[Data records]
________________________________________
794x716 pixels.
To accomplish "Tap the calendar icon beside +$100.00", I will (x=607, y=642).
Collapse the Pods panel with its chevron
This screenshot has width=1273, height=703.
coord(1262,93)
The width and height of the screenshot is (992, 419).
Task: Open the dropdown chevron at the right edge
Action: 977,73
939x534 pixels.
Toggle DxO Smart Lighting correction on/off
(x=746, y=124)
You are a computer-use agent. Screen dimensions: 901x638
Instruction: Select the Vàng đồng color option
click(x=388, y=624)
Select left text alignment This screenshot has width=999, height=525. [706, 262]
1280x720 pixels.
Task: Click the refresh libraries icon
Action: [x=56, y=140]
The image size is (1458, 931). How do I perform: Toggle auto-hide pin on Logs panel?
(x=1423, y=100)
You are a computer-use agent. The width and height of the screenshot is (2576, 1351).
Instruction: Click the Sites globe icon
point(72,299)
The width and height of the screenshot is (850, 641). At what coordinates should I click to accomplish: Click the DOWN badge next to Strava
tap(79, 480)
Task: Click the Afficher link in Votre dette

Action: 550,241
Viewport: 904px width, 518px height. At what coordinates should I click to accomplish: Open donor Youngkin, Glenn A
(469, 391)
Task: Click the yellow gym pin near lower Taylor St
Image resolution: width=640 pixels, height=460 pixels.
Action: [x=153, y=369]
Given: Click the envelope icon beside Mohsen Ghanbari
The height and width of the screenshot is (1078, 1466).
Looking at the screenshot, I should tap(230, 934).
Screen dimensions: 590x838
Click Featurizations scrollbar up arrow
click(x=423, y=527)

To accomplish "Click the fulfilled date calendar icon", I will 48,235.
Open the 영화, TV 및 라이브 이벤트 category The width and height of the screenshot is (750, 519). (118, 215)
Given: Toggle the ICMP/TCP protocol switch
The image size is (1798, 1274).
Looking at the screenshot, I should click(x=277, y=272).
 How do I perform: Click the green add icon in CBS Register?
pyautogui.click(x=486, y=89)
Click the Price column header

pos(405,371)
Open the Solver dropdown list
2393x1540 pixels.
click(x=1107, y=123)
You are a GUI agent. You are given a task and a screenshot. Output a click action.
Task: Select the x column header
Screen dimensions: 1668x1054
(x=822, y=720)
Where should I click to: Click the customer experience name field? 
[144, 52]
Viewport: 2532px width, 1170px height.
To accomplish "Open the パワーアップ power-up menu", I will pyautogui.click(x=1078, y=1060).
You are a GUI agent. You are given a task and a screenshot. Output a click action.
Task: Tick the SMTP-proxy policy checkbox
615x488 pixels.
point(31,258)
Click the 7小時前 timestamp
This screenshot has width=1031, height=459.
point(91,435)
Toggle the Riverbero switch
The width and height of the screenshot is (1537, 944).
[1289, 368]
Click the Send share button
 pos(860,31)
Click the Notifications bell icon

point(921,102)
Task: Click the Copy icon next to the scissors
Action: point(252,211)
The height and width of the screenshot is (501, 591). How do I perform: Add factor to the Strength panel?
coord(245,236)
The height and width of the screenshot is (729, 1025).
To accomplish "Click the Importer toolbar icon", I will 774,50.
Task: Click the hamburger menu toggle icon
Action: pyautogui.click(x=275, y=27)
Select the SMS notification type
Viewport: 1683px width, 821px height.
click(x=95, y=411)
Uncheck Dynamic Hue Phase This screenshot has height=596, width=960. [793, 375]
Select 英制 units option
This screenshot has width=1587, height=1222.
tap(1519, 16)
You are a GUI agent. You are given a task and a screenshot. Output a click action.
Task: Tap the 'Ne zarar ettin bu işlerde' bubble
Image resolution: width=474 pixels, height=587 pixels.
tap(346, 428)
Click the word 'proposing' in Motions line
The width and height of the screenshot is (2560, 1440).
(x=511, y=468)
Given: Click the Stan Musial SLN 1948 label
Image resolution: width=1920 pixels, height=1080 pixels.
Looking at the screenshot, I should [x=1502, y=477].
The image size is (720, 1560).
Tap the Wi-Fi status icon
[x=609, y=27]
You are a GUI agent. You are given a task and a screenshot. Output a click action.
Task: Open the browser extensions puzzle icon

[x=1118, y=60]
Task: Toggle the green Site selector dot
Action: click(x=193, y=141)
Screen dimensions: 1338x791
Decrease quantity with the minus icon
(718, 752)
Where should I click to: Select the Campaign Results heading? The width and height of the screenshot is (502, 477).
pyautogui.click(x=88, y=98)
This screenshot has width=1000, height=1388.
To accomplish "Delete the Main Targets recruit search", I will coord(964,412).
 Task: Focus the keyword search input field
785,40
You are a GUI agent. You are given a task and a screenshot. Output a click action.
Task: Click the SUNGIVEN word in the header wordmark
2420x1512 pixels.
________________________________________
Repeat the lines between the one containing "Select 英制 units option" and the end of the records, inclusive.

Select 英制 units option
This screenshot has width=1587, height=1222.
tap(1519, 16)
You are a GUI agent. You are given a task and a screenshot. Output a click action.
Task: Tap the 'Ne zarar ettin bu işlerde' bubble
Image resolution: width=474 pixels, height=587 pixels.
tap(346, 428)
Click the word 'proposing' in Motions line
The width and height of the screenshot is (2560, 1440).
(x=511, y=468)
Given: Click the Stan Musial SLN 1948 label
Image resolution: width=1920 pixels, height=1080 pixels.
Looking at the screenshot, I should [x=1502, y=477].
The image size is (720, 1560).
Tap the Wi-Fi status icon
[x=609, y=27]
You are a GUI agent. You are given a task and a screenshot. Output a click action.
Task: Open the browser extensions puzzle icon

[x=1118, y=60]
Task: Toggle the green Site selector dot
Action: click(x=193, y=141)
Screen dimensions: 1338x791
Decrease quantity with the minus icon
(718, 752)
Where should I click to: Select the Campaign Results heading? The width and height of the screenshot is (502, 477).
pyautogui.click(x=88, y=98)
This screenshot has width=1000, height=1388.
To accomplish "Delete the Main Targets recruit search", I will coord(964,412).
 Task: Focus the keyword search input field
785,40
You are a GUI agent. You are given a task and a screenshot. Output a click action.
Task: Click the SUNGIVEN word in the header wordmark
2420x1512 pixels.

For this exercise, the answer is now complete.